Der Begriff des ‚Codes‘ wurde v. a. im Rahmen der allgemeinen Systemtheorie in den wissenschaftlichen und philosophischen Diskurs eingeführt. Er bezeichnet ein zusammenhängendes und geordnetes System von Zeichen. Dieses System unterliegt Ordnungsegeln, welche besagen, wie die Zeichen miteinander verbunden werden müssen, damit dadurch ein geordnetes Ganzes entsteht.
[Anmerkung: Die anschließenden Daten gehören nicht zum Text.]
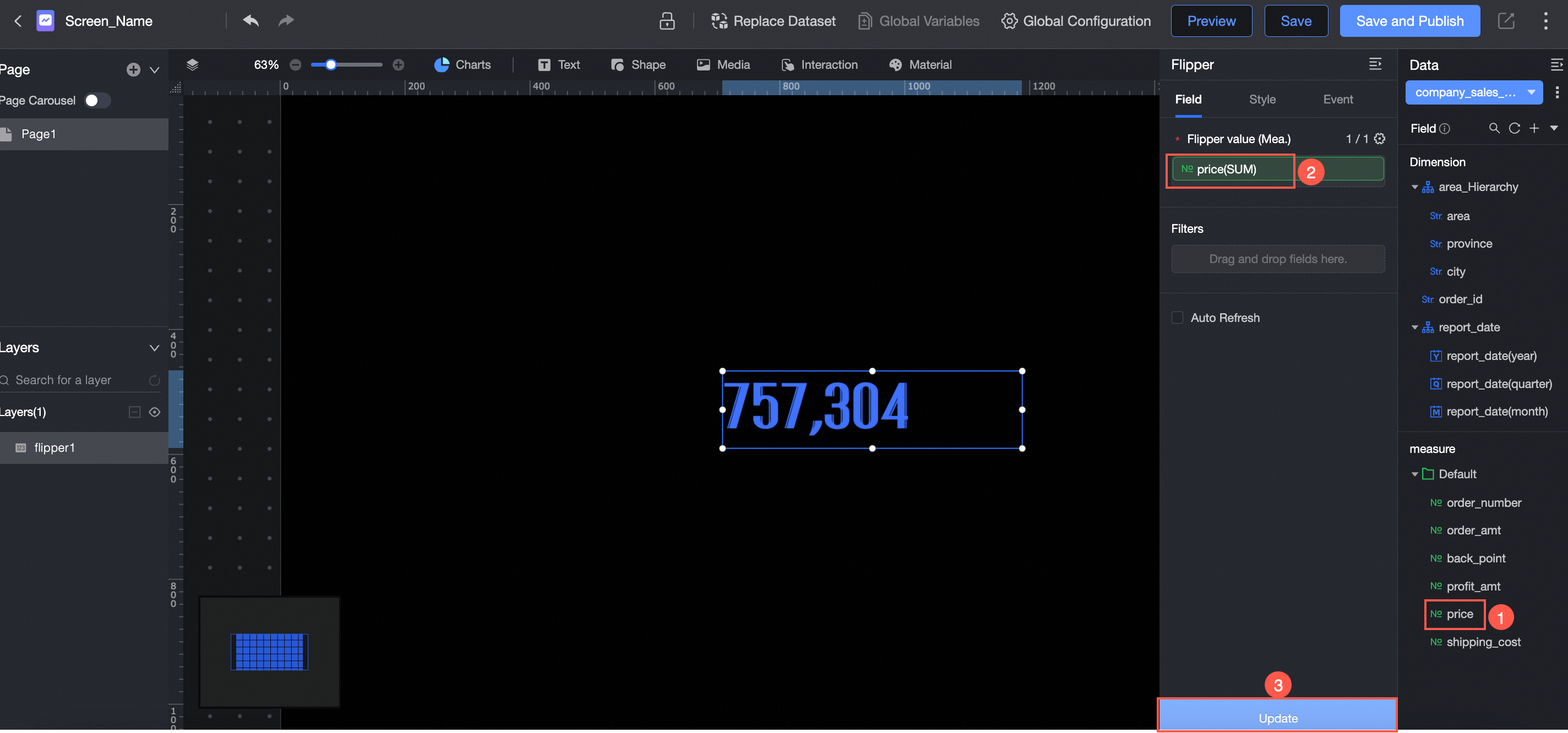The image size is (1568, 733).
Task: Toggle the Page Carousel switch
Action: (x=97, y=100)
Diese Regeln werden Syntax genannt. Die in einem Code enthaltenen Zeichen sind absichtlich geschaffen, es handelt sich um intentionale Zeichen. So wurde denn auch der Codebegriff zuerst für Zeichensysteme gebraucht, welche von Menschen geschaffen wurden (z. B. Morsecode oder Geheimcodes in der Spionage). Im Gegensatz dazu sind natürliche Zeichen erratisch und nicht Teil eines Systems.113

Auf die Bedeutung von Codes innerhalb der Natur wurde man erst richtig aufmerksam, als im Laufe der 60iger Jahre des letzten Jahrhunderts der sog. Gencode entschlüsselt und in seiner für alles Leben enormen Bedeutung erkannt wurde. Seither steht der genetische Code als Exempel dafür, wie Zeichensysteme das Geschick von Lebewesen bestimmen und wie es bei Störungen der codevermittelten Produktion von Aussagen zu biologischen Katastrophen (z. B. zu schweren Erbkrankheiten) kommen kann.